Conforme consumimos algo além na escala de nossa necessidade, o produto acaba entrando em sua rotina. Você acaba vendo-o, dia a dia, como uma necessidade, e não como um desejo, muitas vezes, frívolo. O que torna muito mais difícil a análise racional da questão.

Continuando a pegar no pé da Apple, cito o exemplo de minha filha. Por muito tempo, ela teve um iPhone. Trocava quando podia, gastava horrores para consertar a tela quando quebrava. Até que a convenci a mudar para o universo Android há alguns anos. Nunca mais voltou para a Apple. Todo o dinheiro economizado agora vai para sua carteira de investimentos.

Ficou claro para ela que era um gasto sem necessidade, mas apenas um desejo de ver uma maçã estampada no corpo do aparelho. Os Androids da vida supriram tudo que precisava. Pensar sobre suas maiores despesas de consumo e não confundir desejos com necessidades é importante para uma vida mais frugal, simples e facilita a conquista à independência financeira.

Avalie as lacunas e dê valor à sua vida

É muito possível que você esteja consumindo coisas das quais não necessita, mas que estão na sua vida meramente por desejos. São objetos que não fornecem nada adicional em sua vida, nem agregam valor aos seus objetivos maiores. O que esses níveis extra de gastos estão fazendo por você, além de tornar sua liberdade financeira mais distante?

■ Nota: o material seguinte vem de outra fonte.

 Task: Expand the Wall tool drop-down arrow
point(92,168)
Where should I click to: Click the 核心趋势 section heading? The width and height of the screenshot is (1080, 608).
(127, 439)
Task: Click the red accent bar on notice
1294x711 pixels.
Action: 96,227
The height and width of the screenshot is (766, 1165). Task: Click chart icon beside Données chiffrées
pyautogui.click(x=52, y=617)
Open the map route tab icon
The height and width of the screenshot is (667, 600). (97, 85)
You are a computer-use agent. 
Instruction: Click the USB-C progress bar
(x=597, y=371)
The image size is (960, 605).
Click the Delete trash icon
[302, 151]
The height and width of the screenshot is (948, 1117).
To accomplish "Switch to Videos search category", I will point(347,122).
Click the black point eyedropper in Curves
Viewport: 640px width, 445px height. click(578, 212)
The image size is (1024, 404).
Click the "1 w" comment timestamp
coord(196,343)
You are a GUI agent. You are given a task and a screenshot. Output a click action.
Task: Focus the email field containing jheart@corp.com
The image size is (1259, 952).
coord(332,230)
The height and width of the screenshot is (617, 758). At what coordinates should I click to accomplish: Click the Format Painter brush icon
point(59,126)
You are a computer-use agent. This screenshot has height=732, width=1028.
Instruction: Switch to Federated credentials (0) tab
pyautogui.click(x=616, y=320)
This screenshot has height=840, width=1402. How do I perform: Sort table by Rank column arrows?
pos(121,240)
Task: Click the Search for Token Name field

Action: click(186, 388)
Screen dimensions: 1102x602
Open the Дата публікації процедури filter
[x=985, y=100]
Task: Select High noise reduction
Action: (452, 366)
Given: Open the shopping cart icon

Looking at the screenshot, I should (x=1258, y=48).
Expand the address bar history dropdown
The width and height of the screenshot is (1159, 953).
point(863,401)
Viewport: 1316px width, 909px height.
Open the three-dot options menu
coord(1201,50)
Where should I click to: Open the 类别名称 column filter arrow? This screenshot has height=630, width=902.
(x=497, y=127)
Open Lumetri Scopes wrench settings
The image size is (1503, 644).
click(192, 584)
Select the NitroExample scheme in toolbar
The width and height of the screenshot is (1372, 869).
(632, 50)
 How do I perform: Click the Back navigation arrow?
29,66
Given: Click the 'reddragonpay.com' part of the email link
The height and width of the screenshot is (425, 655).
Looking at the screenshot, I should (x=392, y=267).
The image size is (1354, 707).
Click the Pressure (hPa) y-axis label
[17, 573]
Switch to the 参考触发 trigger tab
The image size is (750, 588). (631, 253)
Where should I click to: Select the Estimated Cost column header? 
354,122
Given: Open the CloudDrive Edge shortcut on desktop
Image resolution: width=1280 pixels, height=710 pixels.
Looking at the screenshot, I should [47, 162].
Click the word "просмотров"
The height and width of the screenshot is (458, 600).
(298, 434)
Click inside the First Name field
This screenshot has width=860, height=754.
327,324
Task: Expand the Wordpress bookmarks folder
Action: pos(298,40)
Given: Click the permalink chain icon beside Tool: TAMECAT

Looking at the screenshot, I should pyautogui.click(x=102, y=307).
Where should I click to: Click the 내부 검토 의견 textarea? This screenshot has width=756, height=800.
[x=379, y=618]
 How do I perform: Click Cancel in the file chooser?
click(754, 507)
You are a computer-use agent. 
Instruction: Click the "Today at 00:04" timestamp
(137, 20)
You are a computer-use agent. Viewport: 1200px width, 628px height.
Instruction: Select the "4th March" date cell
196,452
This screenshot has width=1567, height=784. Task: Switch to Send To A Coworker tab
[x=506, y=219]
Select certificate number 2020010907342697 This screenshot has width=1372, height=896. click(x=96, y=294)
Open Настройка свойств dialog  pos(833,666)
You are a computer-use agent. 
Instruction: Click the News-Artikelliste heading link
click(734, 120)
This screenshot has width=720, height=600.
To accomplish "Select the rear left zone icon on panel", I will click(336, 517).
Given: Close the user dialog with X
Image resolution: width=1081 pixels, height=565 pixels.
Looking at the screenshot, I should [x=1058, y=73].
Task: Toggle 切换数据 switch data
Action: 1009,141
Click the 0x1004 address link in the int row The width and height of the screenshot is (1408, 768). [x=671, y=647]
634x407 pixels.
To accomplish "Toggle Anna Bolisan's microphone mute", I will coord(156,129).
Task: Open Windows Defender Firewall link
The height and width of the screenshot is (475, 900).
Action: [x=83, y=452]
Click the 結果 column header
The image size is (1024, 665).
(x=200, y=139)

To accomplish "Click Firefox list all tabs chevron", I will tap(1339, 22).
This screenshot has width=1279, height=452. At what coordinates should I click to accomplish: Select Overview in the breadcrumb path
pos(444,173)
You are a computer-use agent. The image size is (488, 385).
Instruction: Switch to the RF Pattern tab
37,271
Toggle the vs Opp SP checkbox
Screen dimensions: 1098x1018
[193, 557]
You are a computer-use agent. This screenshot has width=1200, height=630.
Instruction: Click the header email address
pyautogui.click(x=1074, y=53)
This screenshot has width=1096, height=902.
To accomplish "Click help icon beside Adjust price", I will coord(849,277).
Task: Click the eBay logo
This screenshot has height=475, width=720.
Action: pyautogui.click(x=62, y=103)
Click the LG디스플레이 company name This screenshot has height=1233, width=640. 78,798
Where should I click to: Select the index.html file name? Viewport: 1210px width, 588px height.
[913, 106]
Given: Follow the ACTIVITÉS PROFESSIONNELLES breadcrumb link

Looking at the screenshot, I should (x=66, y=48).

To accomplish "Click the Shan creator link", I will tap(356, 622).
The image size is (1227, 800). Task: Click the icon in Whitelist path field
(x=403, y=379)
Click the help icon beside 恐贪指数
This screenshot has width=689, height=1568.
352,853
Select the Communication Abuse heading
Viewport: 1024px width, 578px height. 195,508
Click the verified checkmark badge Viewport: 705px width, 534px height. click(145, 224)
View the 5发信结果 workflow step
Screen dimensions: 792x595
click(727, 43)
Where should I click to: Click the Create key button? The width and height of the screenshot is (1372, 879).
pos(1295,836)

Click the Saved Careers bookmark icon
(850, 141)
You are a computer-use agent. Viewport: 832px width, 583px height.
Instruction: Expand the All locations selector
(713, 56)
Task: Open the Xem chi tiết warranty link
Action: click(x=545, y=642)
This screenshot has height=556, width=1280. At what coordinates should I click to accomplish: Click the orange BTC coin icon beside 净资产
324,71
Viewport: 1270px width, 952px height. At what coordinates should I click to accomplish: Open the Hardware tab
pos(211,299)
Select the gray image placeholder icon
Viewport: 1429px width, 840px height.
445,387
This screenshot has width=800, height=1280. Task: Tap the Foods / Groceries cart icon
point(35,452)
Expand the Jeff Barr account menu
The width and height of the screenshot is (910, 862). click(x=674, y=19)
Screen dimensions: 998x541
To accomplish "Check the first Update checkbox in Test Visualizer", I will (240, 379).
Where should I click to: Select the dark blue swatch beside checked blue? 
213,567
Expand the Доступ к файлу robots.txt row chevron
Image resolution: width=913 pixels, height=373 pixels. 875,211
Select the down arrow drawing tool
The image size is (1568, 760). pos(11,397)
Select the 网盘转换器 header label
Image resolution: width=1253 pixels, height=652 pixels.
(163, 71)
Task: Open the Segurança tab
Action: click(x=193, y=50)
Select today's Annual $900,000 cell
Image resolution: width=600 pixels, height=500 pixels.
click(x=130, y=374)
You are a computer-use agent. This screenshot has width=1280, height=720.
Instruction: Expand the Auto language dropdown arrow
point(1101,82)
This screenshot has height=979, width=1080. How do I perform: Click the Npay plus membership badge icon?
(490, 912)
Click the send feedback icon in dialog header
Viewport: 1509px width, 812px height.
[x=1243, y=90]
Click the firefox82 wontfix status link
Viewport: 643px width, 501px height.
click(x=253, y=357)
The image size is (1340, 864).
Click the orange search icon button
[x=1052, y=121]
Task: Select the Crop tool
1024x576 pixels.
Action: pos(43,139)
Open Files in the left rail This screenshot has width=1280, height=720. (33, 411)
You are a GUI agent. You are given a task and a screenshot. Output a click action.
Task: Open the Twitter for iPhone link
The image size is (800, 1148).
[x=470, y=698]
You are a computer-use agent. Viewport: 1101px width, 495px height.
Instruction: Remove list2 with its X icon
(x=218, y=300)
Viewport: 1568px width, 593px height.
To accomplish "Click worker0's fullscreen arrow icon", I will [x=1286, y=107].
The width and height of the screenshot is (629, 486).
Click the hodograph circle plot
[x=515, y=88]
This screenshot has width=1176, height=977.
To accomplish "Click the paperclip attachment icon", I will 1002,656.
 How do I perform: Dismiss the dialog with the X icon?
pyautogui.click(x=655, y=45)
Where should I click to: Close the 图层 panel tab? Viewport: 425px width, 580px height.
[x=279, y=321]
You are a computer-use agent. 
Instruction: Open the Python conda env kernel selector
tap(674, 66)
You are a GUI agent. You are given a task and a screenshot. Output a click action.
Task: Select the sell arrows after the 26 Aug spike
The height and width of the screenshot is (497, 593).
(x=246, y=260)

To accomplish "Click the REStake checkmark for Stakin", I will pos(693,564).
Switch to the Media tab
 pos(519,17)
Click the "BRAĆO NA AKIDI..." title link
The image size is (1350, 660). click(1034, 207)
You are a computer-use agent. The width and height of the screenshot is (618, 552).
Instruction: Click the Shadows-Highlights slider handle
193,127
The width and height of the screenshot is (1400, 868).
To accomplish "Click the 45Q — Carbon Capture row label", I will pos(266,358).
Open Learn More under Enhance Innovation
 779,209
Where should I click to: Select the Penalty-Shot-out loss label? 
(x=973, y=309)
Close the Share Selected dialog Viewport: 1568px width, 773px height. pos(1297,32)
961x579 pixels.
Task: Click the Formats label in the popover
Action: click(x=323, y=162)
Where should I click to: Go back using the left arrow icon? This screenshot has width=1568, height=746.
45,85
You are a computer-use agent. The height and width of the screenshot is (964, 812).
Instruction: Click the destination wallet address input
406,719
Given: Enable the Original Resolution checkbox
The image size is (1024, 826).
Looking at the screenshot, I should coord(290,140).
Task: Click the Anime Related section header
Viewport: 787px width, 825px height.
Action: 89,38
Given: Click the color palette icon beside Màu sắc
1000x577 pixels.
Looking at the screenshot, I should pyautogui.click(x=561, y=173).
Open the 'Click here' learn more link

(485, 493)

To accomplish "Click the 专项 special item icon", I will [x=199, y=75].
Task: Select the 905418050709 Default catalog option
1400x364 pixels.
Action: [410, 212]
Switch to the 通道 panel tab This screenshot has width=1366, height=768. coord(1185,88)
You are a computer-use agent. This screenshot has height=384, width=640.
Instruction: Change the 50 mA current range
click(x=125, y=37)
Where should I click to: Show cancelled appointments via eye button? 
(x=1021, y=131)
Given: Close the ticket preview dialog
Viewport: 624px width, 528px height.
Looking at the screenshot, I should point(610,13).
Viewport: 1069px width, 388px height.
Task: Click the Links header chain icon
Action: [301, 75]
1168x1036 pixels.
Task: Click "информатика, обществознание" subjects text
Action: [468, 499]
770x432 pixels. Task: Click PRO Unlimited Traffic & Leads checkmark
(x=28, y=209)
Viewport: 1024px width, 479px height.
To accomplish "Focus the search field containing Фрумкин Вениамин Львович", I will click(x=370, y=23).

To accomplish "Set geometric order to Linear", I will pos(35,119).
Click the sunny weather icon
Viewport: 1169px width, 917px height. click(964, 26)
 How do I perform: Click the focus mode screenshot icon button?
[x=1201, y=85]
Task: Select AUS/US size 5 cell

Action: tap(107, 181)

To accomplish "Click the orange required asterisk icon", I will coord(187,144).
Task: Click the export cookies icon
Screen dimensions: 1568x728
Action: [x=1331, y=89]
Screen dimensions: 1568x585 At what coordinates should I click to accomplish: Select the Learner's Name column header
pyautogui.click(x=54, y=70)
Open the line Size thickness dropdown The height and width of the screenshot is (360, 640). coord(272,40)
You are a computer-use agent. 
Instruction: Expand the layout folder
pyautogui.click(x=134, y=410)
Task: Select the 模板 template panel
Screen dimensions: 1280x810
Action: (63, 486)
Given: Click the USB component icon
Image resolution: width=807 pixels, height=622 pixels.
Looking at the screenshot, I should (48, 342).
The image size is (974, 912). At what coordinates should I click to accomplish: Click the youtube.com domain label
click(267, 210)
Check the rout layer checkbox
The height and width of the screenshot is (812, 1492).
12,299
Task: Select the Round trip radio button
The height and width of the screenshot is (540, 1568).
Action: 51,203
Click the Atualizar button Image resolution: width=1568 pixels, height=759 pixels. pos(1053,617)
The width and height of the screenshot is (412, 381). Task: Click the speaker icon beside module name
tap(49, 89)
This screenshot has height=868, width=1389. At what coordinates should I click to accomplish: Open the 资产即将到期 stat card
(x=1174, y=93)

Da mesma forma que fiz um mea culpa no caso do laptop que possuo a um nível acima do que realmente preciso, qual a lacuna das coisas que você tem e consome em relação à sua verdadeira necessidade? Veja que é possível deixar de gastar vários reais em despesas que não trazem nada adicional em sua vida, e estão na mesa apenas por desejos não muito bem avaliados.

Avalie seu nível de necessidade e procure consumir os produtos da faixa de preço suficiente para supri-lo. E, diferentemente do que você possa pensar agora, esse corte de gastos não significa uma perda de qualidade de vida e sim, uma melhoria, por conta de duas análises:

  1. O dinheiro que você economiza em uma área de sua vida, onde você estava gastando além de suas necessidades, pode ser útil em outra área que você não imaginava gastar antes porque não tinha disponibilidade. É uma troca. Ao invés de gastar com algo que não fornece valor adicional à sua vida, você gastará com algo que fornecerá.
  2. Se você não sentir falta do dinheiro economizado em outra área, tanto melhor: você economizará e investirá para acelerar sua independência financeira, proporcionando mais tempo livre para você no futuro. Não consigo imaginar algo que agregue mais à sua vida do que sua liberdade.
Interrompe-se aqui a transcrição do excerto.